What sets the existentialist notion of despair apart from the dictionary definition is that
existentialist despair is a state one is in even when they aren’t overtly in despair. So long as a
person’s identity depends on qualities that can crumble, they are considered to be in perpetual
despair. And as there is, in Sartrean terms, no human essence found in conventional reality on
which to constitute the individual’s sense of identity, despair is a universal human condition. As
Kierkegaard defines it in his either/or: “Any life-view with a condition outside it is despair.” In
other words, it is possible to be in despair without despairing.
30.4.8 Reason
Emphasizing action, freedom, and decision as fundamental, existentialists oppose themselves to
rationalism and positivism. That is, they argue against definitions of human beings as primarily
rational. Rather, existentialists look at where people find meaning. Existentialism asserts that
people actually make decisions based on the meaning to them rather than rationally. The rejection
of reason as the source of meaning is a common theme of existentialist thought, as is the focus on
the feelings of anxiety and dread that we feel in the face of our own radical freedom and our
awareness of death. Kierkegaard saw strong rationality as a mechanism humans use to counter
their existential anxiety, their fear of being in the world: “If I can believe that I am rational and
everyone else is rational then I have nothing to fear and no reason to feel anxious about being
free.” However, Kierkegaard advocated rationality as means to interact with the objective world
(e.g. in the natural sciences), but when it comes to existential problems, reason is insufficient:
“Human reason has boundaries”.
Like Kierkegaard, Sartre saw problems with rationality, calling it a form of “bad faith”, an
attempt by the self to impose structure on a world of phenomena — “the Other” — that is
fundamentally irrational and random. According to Sartre, rationality and other forms of bad
faith hinder people from finding meaning in freedom. To try to suppress their feelings of anxiety
and dread, people confine themselves within everyday experience, Sartre asserts, thereby
relinquishing their freedom and acquiescing to being possessed in one form or another by “the
Look” of “the Other” (i.e. possessed by another person — or at least one’s idea of that other
person). In a similar vein, Camus believed that society and religion falsely teach humans that
“the other” has order and structure. For camus, when an individual’s consciousness, longing for
order, collides with the Other’s lack of order, a third element is born: absurdity.

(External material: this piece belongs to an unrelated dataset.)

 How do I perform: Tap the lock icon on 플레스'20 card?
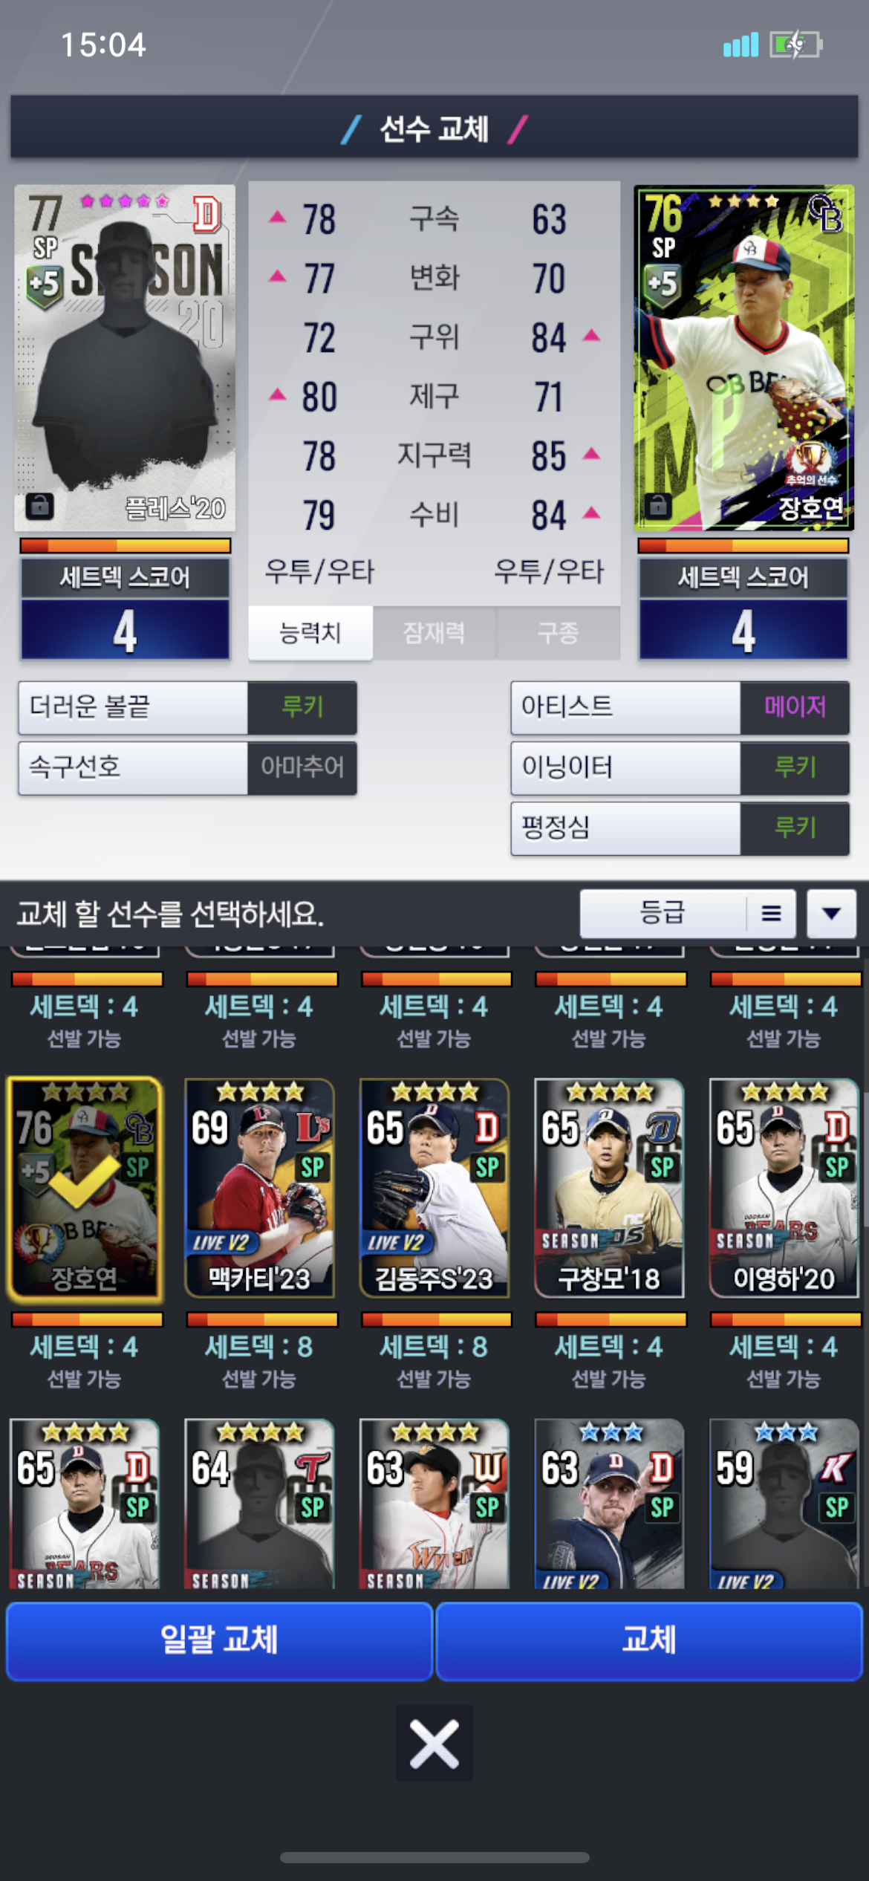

Task Write a short note on Existentialism.
30.5 Summary
Existentialism is foreshadowed most notably by 19th century philosophers Soren
Kierkegaard and Friedrich Nietzsche, though it had forerunners in earlier centuries.

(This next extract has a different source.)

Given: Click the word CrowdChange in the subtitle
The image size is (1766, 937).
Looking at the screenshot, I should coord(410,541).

Existentialist thinkers focus on the question of concrete human existence and the condi-
tions of this existence rather than hypothesizing a human essence, stressing that the human
essence is determined through life choices.
A central proposition of existentialism is that existence precedes essence, which means that
the actual life of the individual is what constitutes what could be called his or her “essence”
instead of there being a predetermined essence that defines what it is to be a human.
“Existential” Angst, sometimes called dread, anxiety or even anguish is a term that is
common to many existentialist thinkers.